EXCERPTED PASSAGE
<<<<

The invention of (2) relates to the cerium oxide slurry of (1), in which the dispersant is a compound of which solubility in water is 0.1 wt. % to 99.9 wt. %.

The invention of (3) relates to the cerium oxide slurry of (1) or (2), in which the dispersant is a salt of poly (meth)acrylic acid.

The invention of (4) relates to the cerium oxide slurry of any one of (1) to (3), in which the dispersant is ammonium salt polyacrylate or copolymer of polyacrylic acid-alkyl ammonium polyacrylate.

The invention of (5) relates to a cerium oxide polishing slurry comprising the cerium oxide slurry of any one of (1) to (4), and a water-soluble polymer.

The invention of (6) relates to the cerium oxide polishing slurry of (5), in which the cerium oxide polishing slurry is a one-pack storage type.

The invention of (7) relates to the cerium oxide polishing slurry of (5), in which the cerium oxide polishing slurry is a two-pack storage type consisting of cerium oxide slurry, and an additive solution including water-soluble polymer and water.

>>>>

(Element lookup records)
<<<<

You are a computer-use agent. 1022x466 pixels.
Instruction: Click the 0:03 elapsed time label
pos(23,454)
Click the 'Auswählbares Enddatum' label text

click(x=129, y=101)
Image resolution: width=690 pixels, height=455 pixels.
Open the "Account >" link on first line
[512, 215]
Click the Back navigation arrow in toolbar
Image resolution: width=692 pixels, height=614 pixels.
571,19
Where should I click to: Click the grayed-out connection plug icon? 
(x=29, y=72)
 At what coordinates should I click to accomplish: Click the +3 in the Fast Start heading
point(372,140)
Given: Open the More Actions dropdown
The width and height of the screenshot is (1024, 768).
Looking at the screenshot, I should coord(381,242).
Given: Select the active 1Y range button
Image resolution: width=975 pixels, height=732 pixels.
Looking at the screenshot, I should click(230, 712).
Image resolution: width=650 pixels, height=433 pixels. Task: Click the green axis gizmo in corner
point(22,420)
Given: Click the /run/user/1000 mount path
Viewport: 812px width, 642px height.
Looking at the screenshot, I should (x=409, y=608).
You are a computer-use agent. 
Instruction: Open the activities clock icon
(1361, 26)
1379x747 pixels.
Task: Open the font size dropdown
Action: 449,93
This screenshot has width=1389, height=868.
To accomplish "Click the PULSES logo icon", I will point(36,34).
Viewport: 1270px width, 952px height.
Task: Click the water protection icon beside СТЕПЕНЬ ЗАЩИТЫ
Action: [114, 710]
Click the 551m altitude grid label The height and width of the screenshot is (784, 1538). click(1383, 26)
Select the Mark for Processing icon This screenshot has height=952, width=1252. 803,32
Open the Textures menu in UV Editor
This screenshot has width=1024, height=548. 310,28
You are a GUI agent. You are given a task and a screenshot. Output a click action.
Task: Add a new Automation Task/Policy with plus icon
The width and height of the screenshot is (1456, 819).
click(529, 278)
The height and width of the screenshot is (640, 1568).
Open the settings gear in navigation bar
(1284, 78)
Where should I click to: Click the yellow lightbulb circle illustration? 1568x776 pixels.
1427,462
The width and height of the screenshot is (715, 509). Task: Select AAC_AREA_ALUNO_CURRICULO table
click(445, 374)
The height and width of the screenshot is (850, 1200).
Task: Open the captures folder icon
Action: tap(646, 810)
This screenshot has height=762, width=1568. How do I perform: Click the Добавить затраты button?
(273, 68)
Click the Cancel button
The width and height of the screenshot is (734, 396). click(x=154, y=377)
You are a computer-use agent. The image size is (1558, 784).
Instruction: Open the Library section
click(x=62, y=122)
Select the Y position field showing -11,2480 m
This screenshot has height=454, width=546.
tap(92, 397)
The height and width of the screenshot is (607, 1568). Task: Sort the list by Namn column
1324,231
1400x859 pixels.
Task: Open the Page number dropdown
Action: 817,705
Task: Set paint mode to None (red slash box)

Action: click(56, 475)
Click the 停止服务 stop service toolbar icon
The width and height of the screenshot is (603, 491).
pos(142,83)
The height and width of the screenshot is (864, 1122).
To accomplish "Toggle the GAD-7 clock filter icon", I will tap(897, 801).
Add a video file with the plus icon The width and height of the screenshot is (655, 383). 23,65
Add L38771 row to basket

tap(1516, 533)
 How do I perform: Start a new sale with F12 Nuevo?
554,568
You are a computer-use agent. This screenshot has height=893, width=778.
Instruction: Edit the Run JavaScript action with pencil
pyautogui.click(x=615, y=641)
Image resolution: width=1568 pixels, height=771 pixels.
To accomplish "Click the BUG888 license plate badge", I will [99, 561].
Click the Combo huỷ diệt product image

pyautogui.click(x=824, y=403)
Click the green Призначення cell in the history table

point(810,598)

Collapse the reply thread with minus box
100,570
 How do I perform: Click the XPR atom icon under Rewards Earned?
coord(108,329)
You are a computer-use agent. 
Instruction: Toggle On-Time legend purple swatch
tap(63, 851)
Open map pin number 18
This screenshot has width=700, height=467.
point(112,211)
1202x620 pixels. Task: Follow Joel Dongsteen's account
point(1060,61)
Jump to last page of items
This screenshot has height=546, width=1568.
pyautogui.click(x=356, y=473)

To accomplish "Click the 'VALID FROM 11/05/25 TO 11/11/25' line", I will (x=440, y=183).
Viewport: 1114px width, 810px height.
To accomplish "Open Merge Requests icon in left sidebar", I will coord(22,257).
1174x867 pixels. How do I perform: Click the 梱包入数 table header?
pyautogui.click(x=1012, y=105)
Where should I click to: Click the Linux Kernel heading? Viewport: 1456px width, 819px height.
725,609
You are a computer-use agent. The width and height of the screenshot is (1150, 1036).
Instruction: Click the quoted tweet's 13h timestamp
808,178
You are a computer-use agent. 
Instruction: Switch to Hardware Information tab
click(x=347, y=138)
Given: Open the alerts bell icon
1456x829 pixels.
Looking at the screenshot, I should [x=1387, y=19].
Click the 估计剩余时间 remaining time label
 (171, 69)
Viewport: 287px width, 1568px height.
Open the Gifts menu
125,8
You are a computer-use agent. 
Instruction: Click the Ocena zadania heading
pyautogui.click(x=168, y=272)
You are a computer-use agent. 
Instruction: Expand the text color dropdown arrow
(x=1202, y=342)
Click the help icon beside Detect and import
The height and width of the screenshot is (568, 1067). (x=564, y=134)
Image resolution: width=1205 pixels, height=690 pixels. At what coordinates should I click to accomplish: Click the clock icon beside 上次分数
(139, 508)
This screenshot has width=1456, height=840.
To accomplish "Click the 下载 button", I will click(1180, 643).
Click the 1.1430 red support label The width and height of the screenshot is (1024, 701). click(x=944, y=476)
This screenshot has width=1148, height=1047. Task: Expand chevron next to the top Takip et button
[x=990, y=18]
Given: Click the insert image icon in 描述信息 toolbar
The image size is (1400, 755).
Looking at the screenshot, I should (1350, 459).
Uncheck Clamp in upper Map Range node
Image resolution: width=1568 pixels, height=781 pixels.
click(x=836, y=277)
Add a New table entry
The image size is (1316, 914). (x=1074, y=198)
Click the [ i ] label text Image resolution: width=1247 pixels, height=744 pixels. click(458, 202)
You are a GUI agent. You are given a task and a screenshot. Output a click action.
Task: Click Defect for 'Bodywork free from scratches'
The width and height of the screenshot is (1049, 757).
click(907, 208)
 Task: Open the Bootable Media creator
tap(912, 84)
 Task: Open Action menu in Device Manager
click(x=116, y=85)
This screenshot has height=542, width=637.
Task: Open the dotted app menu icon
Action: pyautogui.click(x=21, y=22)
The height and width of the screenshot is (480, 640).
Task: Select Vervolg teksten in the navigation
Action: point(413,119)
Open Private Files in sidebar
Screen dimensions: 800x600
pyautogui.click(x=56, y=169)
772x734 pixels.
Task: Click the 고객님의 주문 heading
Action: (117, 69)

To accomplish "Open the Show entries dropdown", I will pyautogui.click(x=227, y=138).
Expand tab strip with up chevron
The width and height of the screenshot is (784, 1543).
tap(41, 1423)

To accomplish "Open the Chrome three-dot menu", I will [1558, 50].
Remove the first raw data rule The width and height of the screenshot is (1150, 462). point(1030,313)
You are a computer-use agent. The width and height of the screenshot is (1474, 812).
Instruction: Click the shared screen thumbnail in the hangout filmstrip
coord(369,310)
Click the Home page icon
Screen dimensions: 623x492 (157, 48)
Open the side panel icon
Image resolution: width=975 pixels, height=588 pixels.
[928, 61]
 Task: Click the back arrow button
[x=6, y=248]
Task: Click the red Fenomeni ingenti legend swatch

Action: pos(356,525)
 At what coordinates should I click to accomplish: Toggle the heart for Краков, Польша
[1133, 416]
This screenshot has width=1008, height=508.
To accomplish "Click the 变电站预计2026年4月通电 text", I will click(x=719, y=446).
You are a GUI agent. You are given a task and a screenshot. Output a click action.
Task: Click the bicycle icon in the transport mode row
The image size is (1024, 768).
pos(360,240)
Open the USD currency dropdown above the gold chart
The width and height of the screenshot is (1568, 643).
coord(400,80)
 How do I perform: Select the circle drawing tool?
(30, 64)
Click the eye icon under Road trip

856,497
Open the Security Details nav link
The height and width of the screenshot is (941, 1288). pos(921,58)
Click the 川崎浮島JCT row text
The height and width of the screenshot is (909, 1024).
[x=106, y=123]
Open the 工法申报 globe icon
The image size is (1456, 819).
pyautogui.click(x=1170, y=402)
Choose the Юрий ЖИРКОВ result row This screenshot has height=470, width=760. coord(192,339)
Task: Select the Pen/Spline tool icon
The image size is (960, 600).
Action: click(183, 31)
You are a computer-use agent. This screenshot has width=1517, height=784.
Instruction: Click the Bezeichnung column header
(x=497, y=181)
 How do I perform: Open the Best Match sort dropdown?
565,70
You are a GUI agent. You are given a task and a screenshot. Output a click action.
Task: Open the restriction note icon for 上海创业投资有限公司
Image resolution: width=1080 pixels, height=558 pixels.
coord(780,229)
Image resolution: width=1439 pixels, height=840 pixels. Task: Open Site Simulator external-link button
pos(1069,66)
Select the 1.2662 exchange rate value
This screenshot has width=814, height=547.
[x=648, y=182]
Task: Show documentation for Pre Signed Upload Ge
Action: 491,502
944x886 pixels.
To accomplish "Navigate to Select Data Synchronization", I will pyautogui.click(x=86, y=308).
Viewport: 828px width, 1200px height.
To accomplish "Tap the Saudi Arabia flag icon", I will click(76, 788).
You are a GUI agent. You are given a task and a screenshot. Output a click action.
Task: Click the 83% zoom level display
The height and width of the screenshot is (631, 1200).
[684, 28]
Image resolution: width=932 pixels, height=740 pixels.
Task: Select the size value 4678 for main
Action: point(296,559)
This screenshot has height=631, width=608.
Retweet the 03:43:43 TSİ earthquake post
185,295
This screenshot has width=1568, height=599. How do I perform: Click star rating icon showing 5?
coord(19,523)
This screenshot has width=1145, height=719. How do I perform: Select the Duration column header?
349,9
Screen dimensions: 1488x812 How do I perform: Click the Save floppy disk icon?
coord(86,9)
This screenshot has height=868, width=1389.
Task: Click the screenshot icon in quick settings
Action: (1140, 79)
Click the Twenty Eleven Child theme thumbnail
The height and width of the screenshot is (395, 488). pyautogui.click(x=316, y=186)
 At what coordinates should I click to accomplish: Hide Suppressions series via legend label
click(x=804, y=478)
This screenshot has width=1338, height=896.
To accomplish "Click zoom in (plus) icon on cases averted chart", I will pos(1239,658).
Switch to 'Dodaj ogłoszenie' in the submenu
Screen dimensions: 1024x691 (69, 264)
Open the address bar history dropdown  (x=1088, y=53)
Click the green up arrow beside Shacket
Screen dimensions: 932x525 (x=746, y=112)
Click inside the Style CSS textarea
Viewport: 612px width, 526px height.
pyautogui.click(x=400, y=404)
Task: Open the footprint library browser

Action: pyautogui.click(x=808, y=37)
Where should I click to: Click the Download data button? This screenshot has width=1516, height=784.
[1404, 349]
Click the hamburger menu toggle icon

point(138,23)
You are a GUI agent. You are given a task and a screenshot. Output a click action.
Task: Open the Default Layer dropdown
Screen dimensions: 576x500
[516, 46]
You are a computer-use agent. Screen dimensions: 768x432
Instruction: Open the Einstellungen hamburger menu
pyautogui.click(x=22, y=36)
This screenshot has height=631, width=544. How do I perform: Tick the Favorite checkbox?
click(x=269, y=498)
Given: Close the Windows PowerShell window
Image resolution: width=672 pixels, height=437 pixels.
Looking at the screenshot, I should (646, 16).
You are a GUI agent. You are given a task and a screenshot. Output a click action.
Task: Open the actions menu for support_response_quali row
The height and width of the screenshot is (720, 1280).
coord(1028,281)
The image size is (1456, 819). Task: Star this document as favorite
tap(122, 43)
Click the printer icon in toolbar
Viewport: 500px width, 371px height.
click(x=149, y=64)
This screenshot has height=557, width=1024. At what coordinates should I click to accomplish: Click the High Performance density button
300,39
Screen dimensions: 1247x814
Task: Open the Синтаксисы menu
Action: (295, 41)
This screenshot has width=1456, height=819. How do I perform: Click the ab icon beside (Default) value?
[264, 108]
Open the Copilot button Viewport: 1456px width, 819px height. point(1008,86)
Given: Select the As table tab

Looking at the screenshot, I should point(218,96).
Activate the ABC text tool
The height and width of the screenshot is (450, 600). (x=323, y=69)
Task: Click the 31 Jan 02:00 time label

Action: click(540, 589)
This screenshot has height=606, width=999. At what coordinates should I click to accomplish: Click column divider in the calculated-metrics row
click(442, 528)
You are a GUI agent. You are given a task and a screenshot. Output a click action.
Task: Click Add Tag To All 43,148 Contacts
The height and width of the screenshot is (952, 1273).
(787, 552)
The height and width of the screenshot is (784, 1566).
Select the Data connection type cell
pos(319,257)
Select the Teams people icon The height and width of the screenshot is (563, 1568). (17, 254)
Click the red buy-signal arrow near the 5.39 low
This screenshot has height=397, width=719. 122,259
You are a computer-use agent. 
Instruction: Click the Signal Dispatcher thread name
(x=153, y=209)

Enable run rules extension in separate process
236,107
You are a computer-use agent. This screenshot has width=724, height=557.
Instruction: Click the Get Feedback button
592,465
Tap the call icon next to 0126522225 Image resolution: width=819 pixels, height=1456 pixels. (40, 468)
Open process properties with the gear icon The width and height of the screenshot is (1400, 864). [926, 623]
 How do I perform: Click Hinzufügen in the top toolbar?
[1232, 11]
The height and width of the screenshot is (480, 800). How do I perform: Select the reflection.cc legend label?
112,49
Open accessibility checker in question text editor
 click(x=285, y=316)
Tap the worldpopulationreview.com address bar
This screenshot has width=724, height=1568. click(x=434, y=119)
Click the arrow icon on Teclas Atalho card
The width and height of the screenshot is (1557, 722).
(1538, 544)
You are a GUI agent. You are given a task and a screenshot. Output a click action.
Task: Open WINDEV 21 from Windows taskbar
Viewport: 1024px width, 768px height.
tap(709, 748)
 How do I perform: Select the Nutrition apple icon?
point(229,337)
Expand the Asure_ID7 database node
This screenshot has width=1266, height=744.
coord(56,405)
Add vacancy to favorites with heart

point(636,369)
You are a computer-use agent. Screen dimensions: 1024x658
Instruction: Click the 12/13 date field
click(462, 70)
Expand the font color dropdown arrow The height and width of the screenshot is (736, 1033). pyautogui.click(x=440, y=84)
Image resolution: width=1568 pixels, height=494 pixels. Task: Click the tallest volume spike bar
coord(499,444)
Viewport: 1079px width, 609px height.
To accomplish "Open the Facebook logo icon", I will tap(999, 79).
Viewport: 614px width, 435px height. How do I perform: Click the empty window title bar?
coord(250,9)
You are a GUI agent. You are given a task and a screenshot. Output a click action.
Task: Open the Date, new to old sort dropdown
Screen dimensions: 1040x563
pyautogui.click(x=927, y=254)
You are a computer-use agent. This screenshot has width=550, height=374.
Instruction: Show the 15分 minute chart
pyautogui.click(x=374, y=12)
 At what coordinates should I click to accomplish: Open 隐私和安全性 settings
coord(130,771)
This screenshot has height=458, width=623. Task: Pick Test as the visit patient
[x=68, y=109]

>>>>

EXERCISE SET
A – Return the portion of the cerium oxide slurry passage between "The invention of (4)" and "a water-soluble polymer.", inclusive.
B – Supply the next part of the cerium oxide slurry passage, picking up after its final sentence.

OUTPUTS FOR THE TASKS
A –
The invention of (4) relates to the cerium oxide slurry of any one of (1) to (3), in which the dispersant is ammonium salt polyacrylate or copolymer of polyacrylic acid-alkyl ammonium polyacrylate.

The invention of (5) relates to a cerium oxide polishing slurry comprising the cerium oxide slurry of any one of (1) to (4), and a water-soluble polymer.

B –
The invention of (8) relates to a polishing method of substrate comprising polishing a film to be polished by relatively moving a polishing table and a substrate having the film to be polished in the state that the substrate is pressed against a polishing cloth of the polishing table, while supplying the cerium oxide slurry of any one of (1) to (4) or the cerium oxide polishing slurry of any one of (5) to (7) between the film to be polished and the polishing cloth.

The cerium oxide slurry, cerium oxide polishing solution (or called polishing slurry), and polishing method of substrate using the same of the invention are capable of decreasing scratches and increasing the polishing speed, by defining the ratio of cerium oxide concentration/dispersant concentration so that the content of coarse grains may be smaller. Further, by minimizing causes of scratches due to aggregate particles, both high yield and high throughput can be realized.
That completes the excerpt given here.